An entrepreneur needs to be a leader as well as a manager. Leading means seizing opportunities, taking risks, distinguishing the important from the urgent, setting priorities, organizing work accordingly and making all kinds of decisions. Managing means doing things effectively to achieve the desired results.
In situations of great uncertainty, where an innovative product has to be pivoted with sufficient agility to be adjusted as soon as possible to market demand, is where the application of GTD can really make a difference.
GTD is based on efficiently managing our internal and external commitments, making things run smoothly by developing the habit of consistently deciding what’s next. It is, therefore, a useful tool for all kinds of people, regardless of their environment and workload. However, there are certain groups—and entrepreneurs is one of them—for whom the use of GTD can be not only a help, but a crucial tool for success.
If you have an idea that you want to develop and you have designed, even if only mentally, everything that needs to be done to bring it to fruition, then you have a plan. You may even be further along and have already defined a real business plan. In any case, the main problem with any plan is that you have to execute it within certain constraints.
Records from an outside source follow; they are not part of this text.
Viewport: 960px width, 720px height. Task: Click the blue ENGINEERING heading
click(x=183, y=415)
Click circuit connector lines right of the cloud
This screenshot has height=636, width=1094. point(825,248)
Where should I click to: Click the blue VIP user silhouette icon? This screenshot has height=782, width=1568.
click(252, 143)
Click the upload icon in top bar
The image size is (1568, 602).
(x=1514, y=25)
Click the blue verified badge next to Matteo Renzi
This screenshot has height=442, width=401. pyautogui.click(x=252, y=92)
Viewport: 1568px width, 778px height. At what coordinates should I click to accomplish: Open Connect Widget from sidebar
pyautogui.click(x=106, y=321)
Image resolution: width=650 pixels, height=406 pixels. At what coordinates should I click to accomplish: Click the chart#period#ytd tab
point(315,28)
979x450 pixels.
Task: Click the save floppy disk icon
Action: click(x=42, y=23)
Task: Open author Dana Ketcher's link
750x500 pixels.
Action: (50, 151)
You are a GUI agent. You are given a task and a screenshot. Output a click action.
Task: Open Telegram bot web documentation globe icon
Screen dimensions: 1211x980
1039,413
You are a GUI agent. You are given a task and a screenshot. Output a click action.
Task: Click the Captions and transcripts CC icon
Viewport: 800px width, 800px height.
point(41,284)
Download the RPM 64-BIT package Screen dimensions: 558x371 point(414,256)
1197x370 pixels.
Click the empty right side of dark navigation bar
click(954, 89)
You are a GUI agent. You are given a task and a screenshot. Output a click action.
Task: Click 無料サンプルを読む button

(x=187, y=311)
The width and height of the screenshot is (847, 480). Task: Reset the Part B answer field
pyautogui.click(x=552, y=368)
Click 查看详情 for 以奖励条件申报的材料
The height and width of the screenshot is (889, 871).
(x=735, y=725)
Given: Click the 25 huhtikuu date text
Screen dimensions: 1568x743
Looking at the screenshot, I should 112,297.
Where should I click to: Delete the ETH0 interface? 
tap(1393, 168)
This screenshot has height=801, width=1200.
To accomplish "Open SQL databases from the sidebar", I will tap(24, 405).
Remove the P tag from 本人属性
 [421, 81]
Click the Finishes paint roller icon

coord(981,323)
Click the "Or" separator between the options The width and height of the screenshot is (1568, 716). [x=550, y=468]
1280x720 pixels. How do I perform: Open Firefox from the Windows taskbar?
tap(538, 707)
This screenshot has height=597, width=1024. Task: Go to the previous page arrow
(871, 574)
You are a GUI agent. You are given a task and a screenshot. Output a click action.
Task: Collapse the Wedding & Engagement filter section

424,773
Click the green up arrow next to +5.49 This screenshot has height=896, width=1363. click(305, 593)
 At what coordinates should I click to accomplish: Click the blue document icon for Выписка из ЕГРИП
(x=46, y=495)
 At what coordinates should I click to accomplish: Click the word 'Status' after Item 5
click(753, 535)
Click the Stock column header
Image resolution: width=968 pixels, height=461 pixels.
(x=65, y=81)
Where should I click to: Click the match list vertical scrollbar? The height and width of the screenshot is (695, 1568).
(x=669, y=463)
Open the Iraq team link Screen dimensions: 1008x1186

You have to know when to do what needs to be done and effectively complete each action that will lead you to the desired result.
If you are creating a company, do you need to implement GTD in a particular way? Basically, no. The methodology is as suitable for an entrepreneur as it is for any other person. However, you can approach it in a way that allows you to concentrate more and better on the development of your idea. In my experience, these tips can help you in each of the five stages of GTD.
If capturing 100% of the things that come to your mind is a standard GTD behavior, for entrepreneurs it is essential. Any idea, no matter how absurd it may seem to you today, can make a difference to your product tomorrow. Any information you find can facilitate your development or open new doors. Unleash your creativity and capture absolutely everything that comes to mind, without prejudice, as if it was a brainstorming exercise. There will be time to rule things out later.
When clarifying things you must be consistent with your strategic plan. Add to your Next Actions lists those tasks that are important to achieve the viable product and your most important short-term goals. Tasks that are not strictly necessary right now can be added to the Someday/Maybe list to be re-evaluated at a later date.
You need to know your strengths and weaknesses. If your economy allows it, try to delegate or outsource those actions that are related to your weak spots. Focus on doing what you do best and what you are passionate about.
When organizing, keep in mind that, although you have one main goal (to create a profitable and sustainable business), it’s best to tackle it in pieces. Define a project for every outcome that needs several actions, to make sure that everything is under control. If a project has several parts that can be managed in parallel or by different teams or people, define sub-projects so that you can efficiently track each of those parts. Classify, label and archive all the reference material that can support these projects so that they are easily accessible.
Regularly reflecting on everything related to your personal and business management is essential to keep all components up to date and cohesive. Don’t skip the Weekly Review no matter how crazy the week has been, it will give you peace of mind and allow you to stay focused on the important things.
In addition to weekly reviews, in entrepreneurial situations it is highly recommended to do bigger-picture reviews at longer intervals: a monthly review to check that you are on track to achieve your quarterly goals, a quarterly review to see how you are doing against your annual goals, and an annual review to realign your strategy with your overall business vision.
If you perform the first four steps of GTD as recommended by the methodology and follow these specific tips for entrepreneurs, then the last step, engage will fall under its own weight. When all actions are in your system, aligned with your purpose and goals, it’s easy to decide what you should focus on at any given moment. Your GTD system, well supported by your strategic plan, will help you clarify the path and make the best decisions.